Oil, spermaceti, and ambergris, are supposed to be yielded in greater or less quantity from every species of cachalot.

121. The COMMON or TRUE DOLPHIN (Delphinus delphis) is a cetaceous animal nine or ten feet in length, with a row of large teeth in each jaw, and a single orifice near the top of the head; an oblong and roundish body, a fin on the back, and the snout narrow and pointed, having a broad transverse band or projection of the skin on its upper part. The body is black, with a bluish tinge above, and white below.

Dolphins are found in nearly every part of the ocean.

Few animals have had greater celebrity than these. Their activity in playing about near the surface of the ocean, their undulating motion, and the evolutions and gambols of whole shoals of them together, occasionally afford to mariners and others a very entertaining spectacle. By the ancient Greeks and Romans dolphins were supposed to entertain a kind of friendship towards mankind, and were consecrated to the gods. In cases of shipwreck they were believed to be in waiting to rescue and carry on shore the unfortunate mariners. Pliny, the Roman naturalist, was credulous enough to believe that dolphins had been rendered so tame as to allow of persons mounting on their backs, and being carried in safety over a considerable space of sea. As these animals, in their progress through the water, often assume a crooked form, in order to spring forward with the greater force, both ancient and modern artists have depicted the dolphin with its back curved.

The flesh of the dolphin is hard and insipid, yet it was formerly in repute as food even in this country. We are informed by Dr. Caius, that a dolphin which was caught, in his time, at Shoreham, in Sussex, was sent to the Duke of Norfolk, who had part of it roasted and served up at table with a sauce made of the crumbs of white bread mixed with vinegar and sugar. The tongue of the dolphin is said to be very agreeable to the taste, and to be in every respect delicate eating. The fat, which, as in other cetaceous animals, lies, for the most part, immediately beneath the skin, is not in great abundance.

It is to be remarked that seamen give the name of dolphin to another kind of animal, the Dorado (Coryphæna hippuris). The latter, however, is a genuine species of fish, and not, like the present, a warm-blooded and mammiferous animal.

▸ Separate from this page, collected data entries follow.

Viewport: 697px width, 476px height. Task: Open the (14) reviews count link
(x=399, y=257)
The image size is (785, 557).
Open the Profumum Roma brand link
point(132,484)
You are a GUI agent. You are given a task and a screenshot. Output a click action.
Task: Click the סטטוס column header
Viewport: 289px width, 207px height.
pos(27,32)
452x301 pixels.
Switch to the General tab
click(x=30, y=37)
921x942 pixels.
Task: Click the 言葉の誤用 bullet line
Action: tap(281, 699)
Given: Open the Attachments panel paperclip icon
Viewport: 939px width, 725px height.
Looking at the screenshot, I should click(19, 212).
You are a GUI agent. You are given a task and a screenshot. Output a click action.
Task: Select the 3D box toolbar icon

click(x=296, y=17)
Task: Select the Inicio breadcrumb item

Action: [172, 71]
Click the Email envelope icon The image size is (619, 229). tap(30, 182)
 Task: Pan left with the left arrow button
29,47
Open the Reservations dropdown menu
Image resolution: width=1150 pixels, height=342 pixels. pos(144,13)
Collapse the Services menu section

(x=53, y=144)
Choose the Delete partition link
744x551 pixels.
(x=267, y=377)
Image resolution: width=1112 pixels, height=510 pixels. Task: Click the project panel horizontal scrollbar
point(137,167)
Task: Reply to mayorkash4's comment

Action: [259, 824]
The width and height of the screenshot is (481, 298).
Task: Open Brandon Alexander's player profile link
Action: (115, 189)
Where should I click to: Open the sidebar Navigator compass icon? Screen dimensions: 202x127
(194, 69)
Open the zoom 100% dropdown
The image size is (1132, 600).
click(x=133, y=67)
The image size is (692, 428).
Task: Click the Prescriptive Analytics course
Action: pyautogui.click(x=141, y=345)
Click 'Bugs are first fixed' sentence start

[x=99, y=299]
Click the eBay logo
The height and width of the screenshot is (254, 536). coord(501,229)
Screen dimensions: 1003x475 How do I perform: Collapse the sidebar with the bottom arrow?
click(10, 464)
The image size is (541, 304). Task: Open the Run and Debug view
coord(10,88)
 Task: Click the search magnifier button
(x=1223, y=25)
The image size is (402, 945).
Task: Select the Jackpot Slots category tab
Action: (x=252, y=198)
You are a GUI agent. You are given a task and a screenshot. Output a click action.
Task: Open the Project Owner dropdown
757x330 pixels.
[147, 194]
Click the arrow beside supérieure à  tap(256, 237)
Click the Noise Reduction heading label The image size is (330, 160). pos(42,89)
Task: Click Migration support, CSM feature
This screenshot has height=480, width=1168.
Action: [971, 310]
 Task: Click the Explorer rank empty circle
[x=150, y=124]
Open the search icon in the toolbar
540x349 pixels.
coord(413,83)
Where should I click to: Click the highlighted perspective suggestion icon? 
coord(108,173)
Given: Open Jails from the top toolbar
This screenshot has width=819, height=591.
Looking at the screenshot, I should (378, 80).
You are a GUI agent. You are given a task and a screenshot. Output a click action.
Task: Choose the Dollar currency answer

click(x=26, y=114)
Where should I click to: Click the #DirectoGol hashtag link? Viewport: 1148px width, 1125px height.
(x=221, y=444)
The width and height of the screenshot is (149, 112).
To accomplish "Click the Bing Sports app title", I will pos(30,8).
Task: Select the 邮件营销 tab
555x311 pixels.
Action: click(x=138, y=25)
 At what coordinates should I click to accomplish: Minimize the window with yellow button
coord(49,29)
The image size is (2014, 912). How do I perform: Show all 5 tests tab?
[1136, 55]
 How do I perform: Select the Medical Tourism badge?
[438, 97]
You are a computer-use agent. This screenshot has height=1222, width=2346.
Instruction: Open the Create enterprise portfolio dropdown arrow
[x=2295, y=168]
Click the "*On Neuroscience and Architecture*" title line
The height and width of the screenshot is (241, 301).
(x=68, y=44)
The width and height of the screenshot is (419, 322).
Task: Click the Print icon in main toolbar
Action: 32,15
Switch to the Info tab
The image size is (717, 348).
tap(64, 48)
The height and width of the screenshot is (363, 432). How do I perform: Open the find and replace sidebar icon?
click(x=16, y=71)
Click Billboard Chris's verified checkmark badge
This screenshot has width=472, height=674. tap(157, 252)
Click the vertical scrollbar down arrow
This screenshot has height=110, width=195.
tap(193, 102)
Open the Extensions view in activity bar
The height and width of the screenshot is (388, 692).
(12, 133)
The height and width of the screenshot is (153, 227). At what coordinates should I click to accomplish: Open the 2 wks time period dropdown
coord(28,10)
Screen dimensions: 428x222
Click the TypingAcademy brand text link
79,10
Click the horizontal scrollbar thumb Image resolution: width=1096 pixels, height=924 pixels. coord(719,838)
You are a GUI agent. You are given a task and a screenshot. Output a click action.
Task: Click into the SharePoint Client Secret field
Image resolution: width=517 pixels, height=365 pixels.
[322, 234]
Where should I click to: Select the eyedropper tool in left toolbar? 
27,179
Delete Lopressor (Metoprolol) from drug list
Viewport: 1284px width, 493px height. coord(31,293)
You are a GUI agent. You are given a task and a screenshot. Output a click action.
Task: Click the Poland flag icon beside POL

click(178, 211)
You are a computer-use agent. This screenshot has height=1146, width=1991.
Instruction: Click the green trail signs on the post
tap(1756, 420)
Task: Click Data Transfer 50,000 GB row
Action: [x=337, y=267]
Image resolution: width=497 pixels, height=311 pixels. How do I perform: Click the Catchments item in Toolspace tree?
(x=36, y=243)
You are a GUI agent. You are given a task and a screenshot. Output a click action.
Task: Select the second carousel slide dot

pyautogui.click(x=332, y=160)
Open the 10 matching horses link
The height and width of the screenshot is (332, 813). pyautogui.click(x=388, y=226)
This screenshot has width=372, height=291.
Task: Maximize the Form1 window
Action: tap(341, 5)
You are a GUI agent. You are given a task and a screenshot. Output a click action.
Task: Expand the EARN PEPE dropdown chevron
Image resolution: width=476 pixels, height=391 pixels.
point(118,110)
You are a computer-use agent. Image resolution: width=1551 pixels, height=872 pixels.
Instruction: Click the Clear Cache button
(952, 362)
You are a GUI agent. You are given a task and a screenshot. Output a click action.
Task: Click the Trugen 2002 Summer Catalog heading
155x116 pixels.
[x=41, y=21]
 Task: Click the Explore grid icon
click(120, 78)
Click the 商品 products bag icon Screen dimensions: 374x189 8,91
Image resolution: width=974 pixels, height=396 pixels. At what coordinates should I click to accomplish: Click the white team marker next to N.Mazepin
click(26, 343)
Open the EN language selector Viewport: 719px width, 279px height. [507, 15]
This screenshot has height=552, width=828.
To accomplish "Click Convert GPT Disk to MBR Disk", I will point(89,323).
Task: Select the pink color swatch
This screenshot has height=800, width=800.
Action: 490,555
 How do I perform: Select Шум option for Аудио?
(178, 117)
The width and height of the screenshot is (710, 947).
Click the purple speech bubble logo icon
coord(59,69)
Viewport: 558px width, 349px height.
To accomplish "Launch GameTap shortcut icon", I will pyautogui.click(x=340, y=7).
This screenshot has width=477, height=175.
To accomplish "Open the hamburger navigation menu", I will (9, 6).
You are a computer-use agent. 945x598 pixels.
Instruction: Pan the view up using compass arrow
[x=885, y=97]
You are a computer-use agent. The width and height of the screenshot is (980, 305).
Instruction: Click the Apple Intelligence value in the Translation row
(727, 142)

122. The PORPESSE (Delphinus phocæna) is a cetaceous animal, six or seven feet in length, with a somewhat conical body, a row of pointed teeth in each jaw, a single spiracle near the top of the head, a broad fin about the middle of the back, and a short and bluntish muzzle.

Its colour is bluish black above, and white beneath, and the skin is bright, smooth, and soft to the touch.

These animals are found in the Baltic sea, near the coasts of Greenland and Labrador, in all parts of the Atlantic, and even in the Pacific Ocean.

In most of their habits the porpesses have a near resemblance to the dolphin, but they are not so active. They generally associate in troops of from six or seven to thirty and upwards in number, and feed on fish of all kinds, but particularly on such as swim in large shoals, as mackerel, herrings, and the different species of the cod.